- _Information provided_
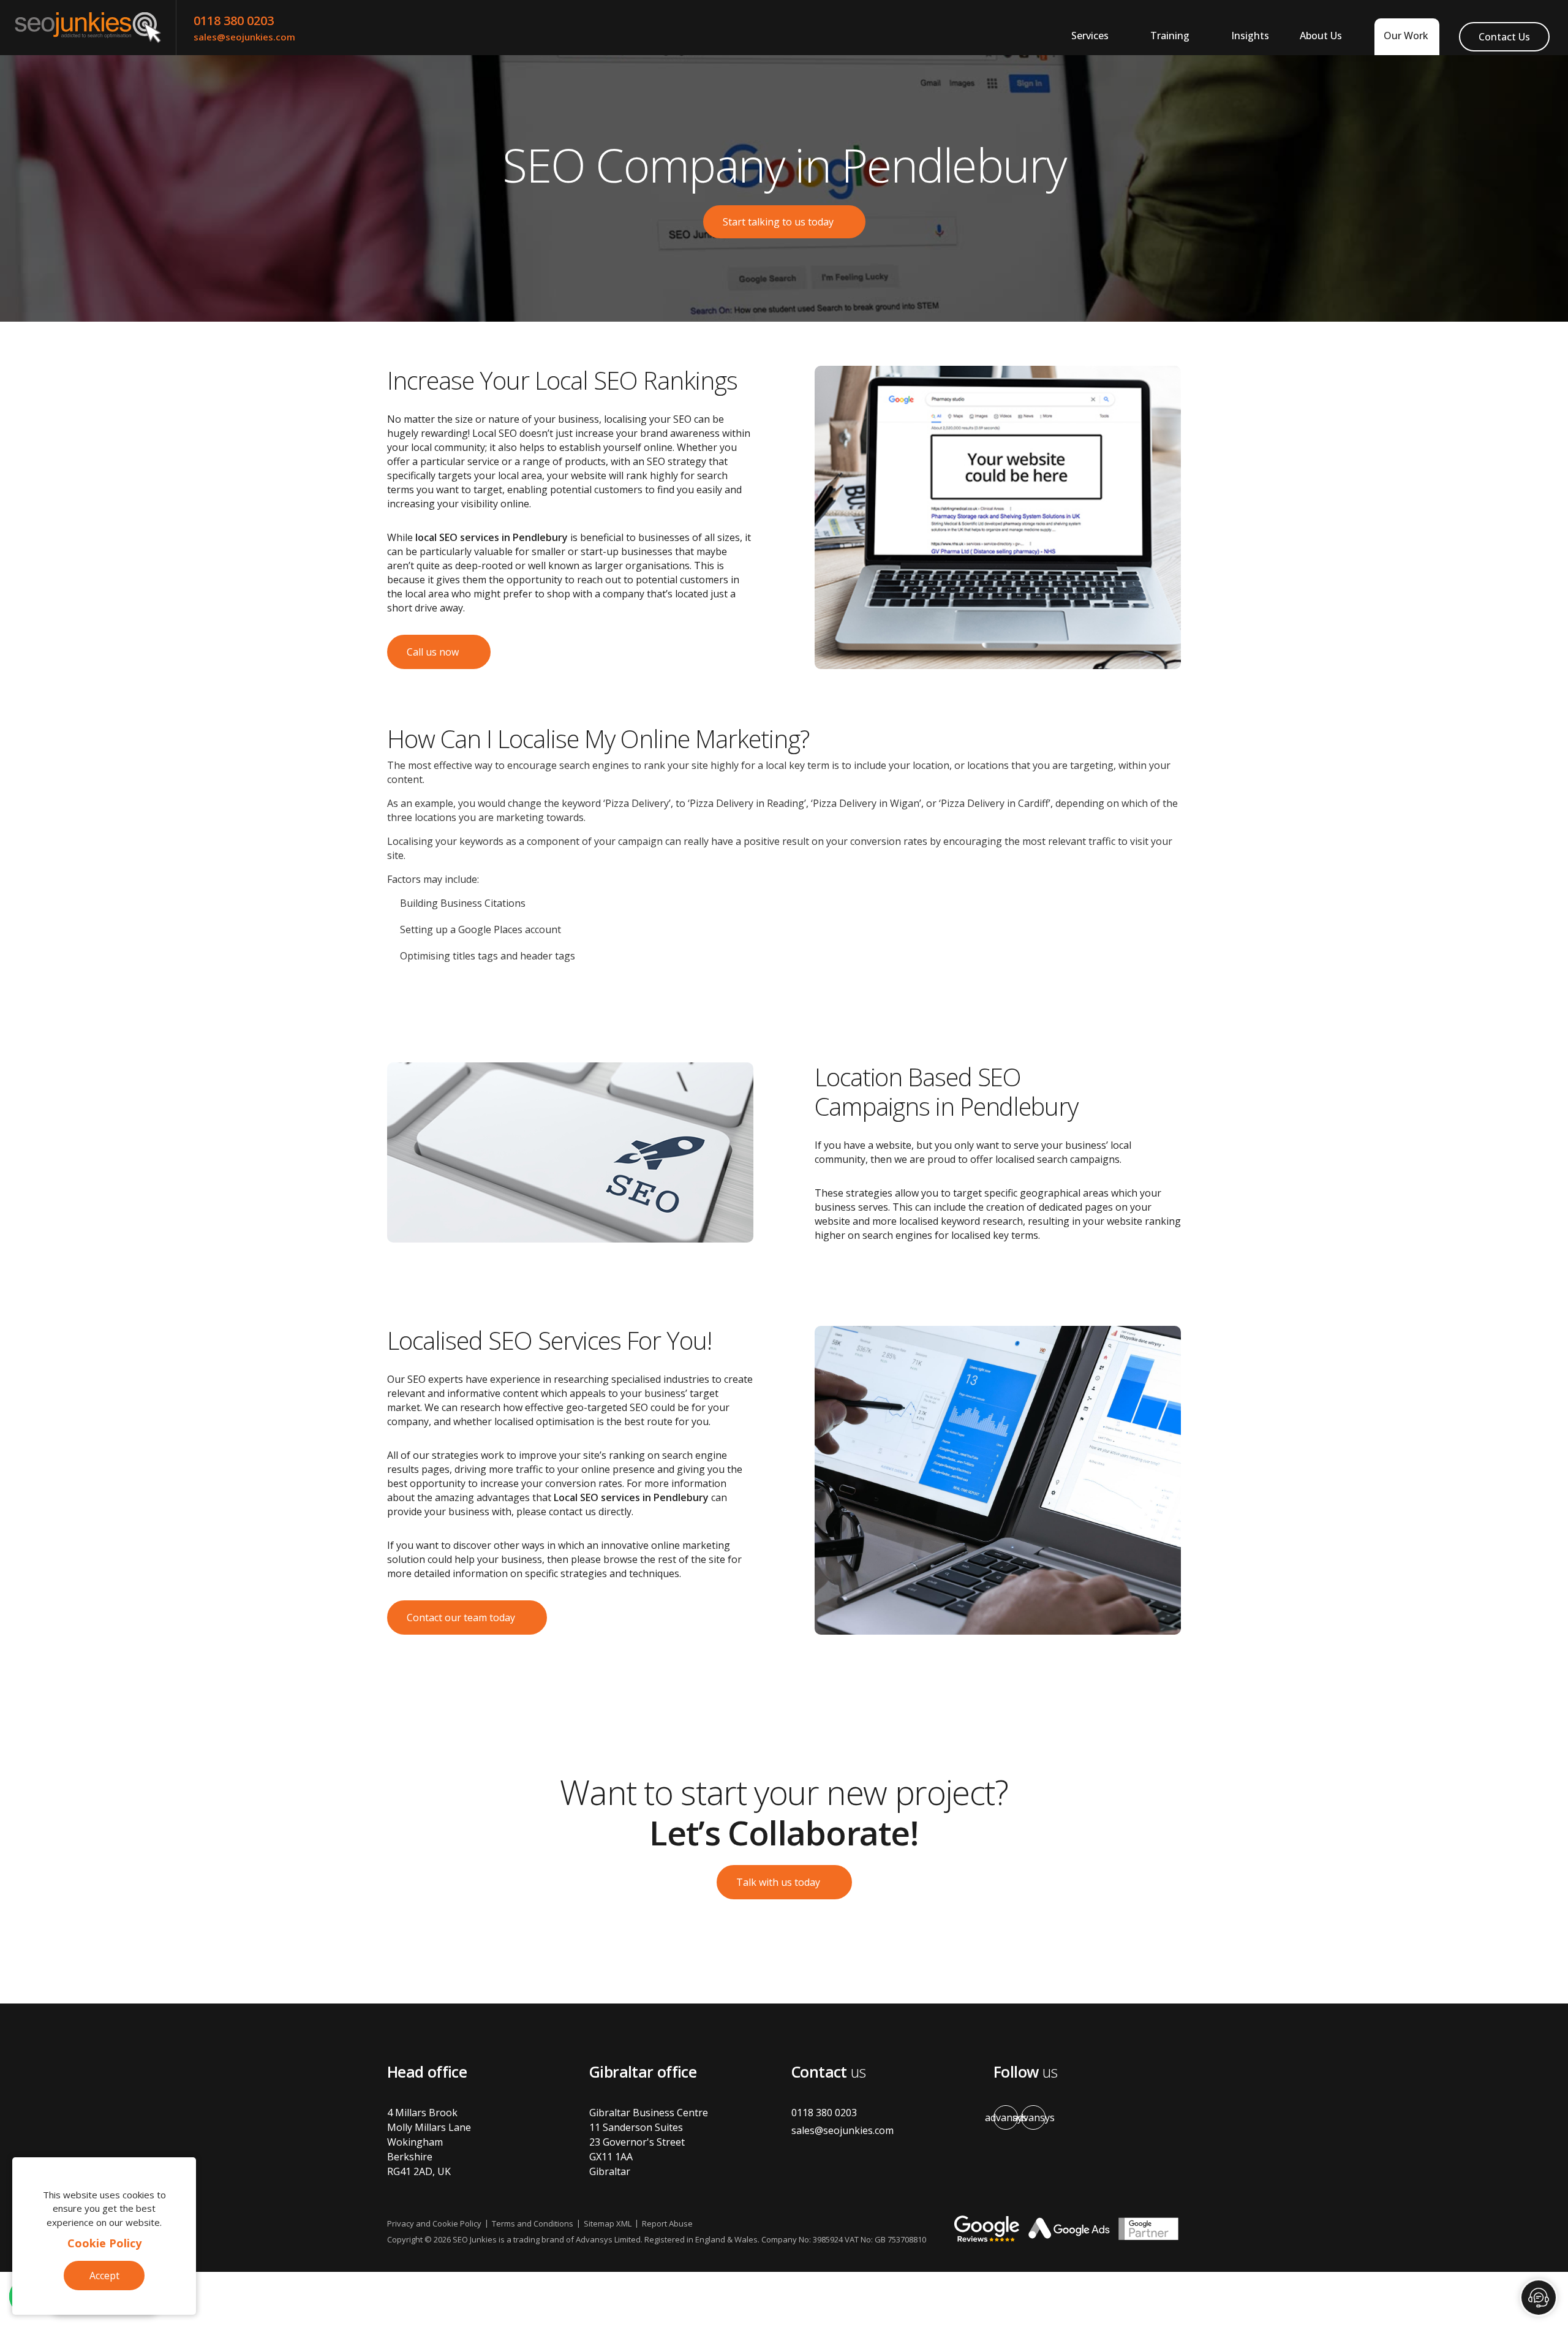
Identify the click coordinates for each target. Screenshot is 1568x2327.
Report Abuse (667, 2223)
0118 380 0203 (234, 20)
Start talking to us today (778, 222)
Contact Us (1504, 37)
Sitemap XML (607, 2223)
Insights (1250, 35)
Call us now (433, 652)
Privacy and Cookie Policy (434, 2223)
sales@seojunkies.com (244, 37)
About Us (1321, 35)
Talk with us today (778, 1882)
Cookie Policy (104, 2243)
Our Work (1406, 35)
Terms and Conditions (532, 2223)
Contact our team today (461, 1617)
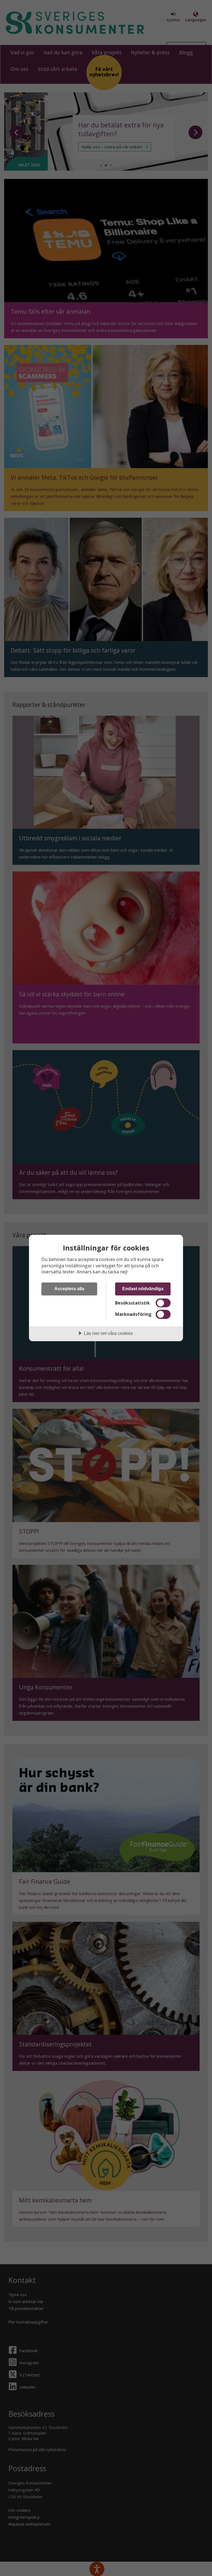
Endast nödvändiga (142, 1288)
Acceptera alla (69, 1288)
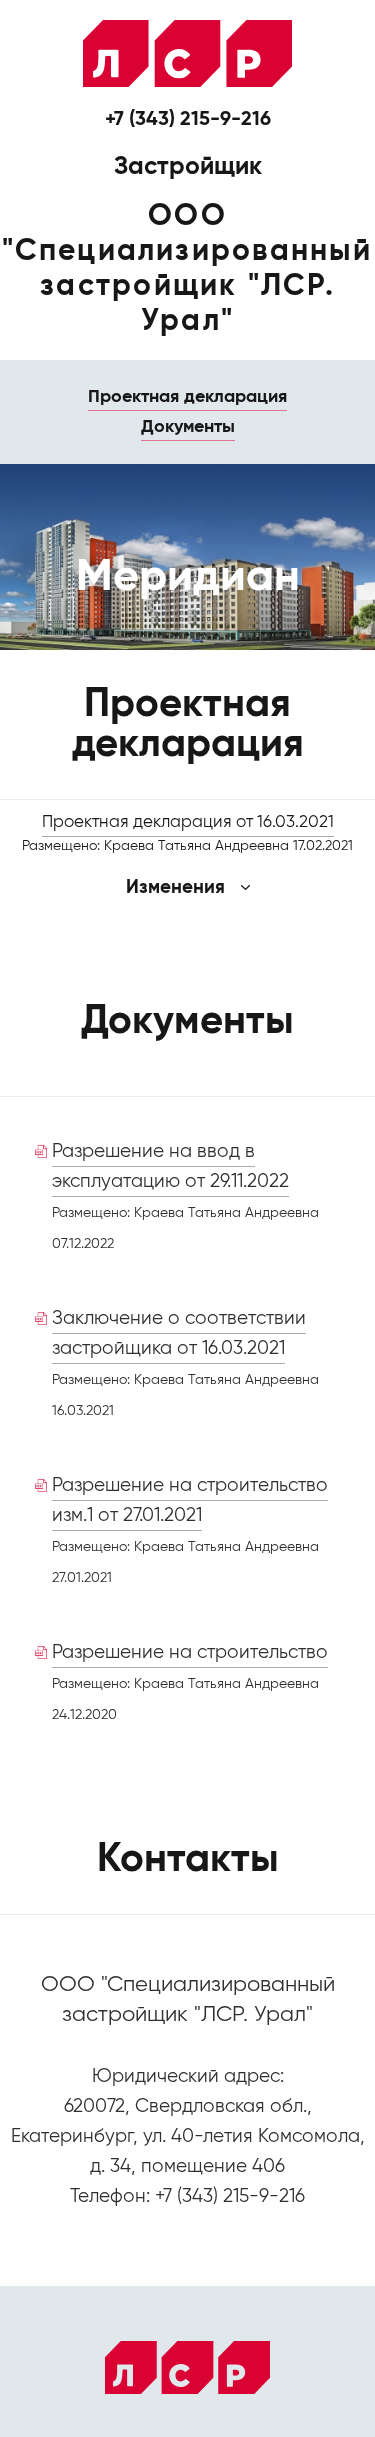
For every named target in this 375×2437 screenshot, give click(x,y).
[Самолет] (187, 2367)
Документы (188, 427)
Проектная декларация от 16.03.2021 (188, 822)
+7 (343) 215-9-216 (188, 120)
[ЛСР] (187, 53)
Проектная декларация (187, 397)
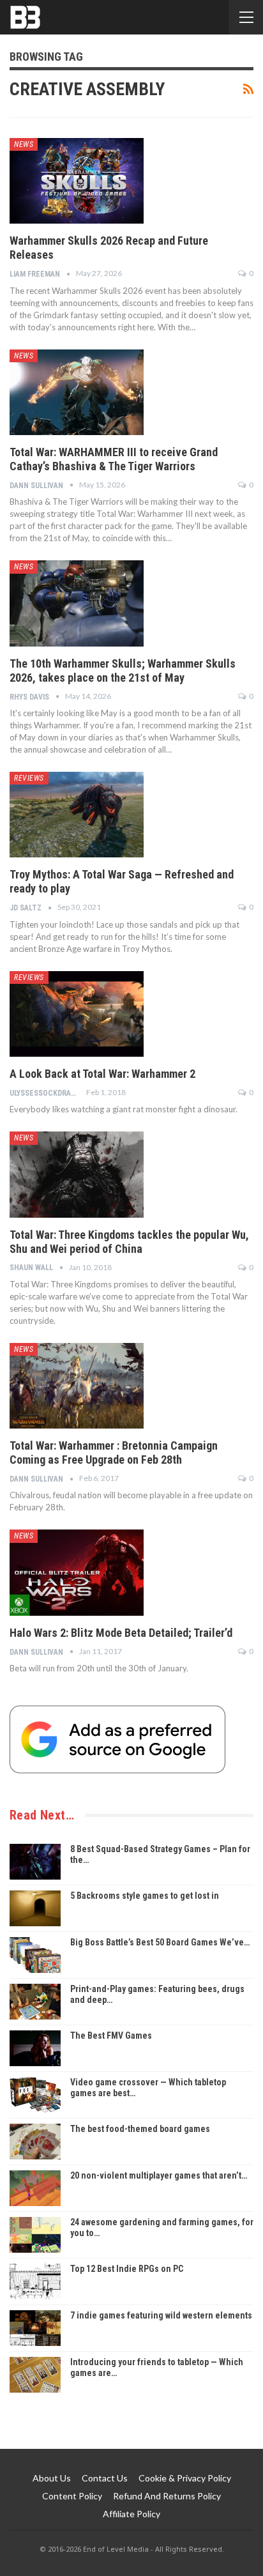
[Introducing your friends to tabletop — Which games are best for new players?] (35, 2375)
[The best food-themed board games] (35, 2141)
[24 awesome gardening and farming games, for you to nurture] (35, 2235)
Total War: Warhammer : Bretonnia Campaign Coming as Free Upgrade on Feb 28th (114, 1452)
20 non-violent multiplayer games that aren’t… (158, 2175)
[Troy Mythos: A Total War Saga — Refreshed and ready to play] (77, 814)
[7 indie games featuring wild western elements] (35, 2328)
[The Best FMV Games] (35, 2048)
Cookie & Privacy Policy (185, 2477)
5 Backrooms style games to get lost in (144, 1895)
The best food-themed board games (140, 2129)
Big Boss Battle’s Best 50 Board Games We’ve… (160, 1942)
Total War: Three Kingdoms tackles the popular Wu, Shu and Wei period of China (129, 1241)
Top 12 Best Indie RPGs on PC (126, 2269)
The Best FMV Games (111, 2035)
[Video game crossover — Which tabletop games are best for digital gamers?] (35, 2095)
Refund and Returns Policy (167, 2495)
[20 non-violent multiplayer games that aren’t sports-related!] (35, 2188)
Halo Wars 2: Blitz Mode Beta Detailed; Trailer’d (121, 1632)
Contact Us (105, 2477)
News (23, 144)
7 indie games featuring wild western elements (161, 2315)
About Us (52, 2477)
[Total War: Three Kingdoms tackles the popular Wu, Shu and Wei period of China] (77, 1174)
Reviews (29, 778)
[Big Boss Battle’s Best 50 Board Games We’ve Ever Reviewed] (35, 1955)
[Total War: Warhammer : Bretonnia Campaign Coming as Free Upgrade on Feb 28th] (77, 1386)
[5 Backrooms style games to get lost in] (35, 1908)
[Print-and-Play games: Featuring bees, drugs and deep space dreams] (35, 2002)
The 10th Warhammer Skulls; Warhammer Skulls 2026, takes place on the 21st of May (123, 670)
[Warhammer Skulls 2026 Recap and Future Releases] (77, 181)
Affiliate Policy (131, 2513)
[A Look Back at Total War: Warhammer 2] (77, 1014)
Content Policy (72, 2495)
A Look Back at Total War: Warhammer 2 (102, 1073)
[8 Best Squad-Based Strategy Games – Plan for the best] (35, 1862)
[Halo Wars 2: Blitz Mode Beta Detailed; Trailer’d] (77, 1572)
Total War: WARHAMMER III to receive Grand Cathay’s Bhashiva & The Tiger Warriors (114, 459)
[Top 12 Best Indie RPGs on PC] (35, 2281)
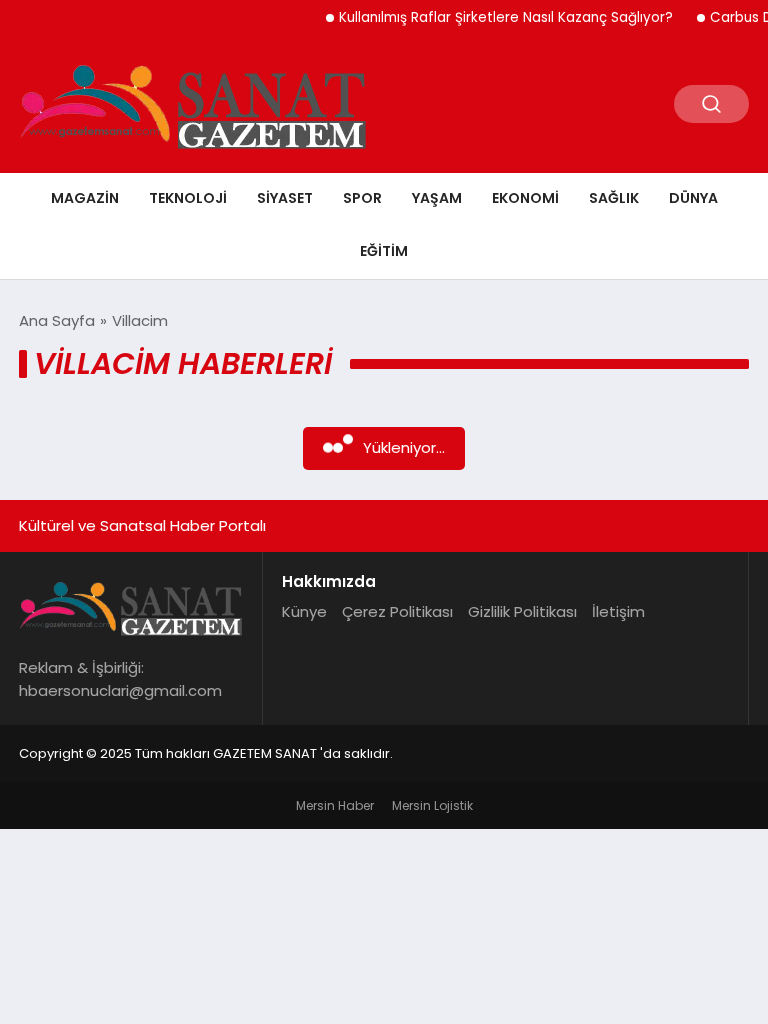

- _What the task requires_
Up to and including the line with "Acceptera alla (69, 1288)", copy the data above from its first line. Skip pictures.

- _Response_
Identify the click coordinates for each target. Screenshot is 1568x2327.
Report Abuse (667, 2223)
0118 380 0203 (234, 20)
Start talking to us today (778, 222)
Contact Us (1504, 37)
Sitemap XML (607, 2223)
Insights (1250, 35)
Call us now (433, 652)
Privacy and Cookie Policy (434, 2223)
sales@seojunkies.com (244, 37)
About Us (1321, 35)
Talk with us today (778, 1882)
Cookie Policy (104, 2243)
Our Work (1406, 35)
Terms and Conditions (532, 2223)
Contact our team today (461, 1617)
Endast nödvändiga (142, 1288)
Acceptera alla (69, 1288)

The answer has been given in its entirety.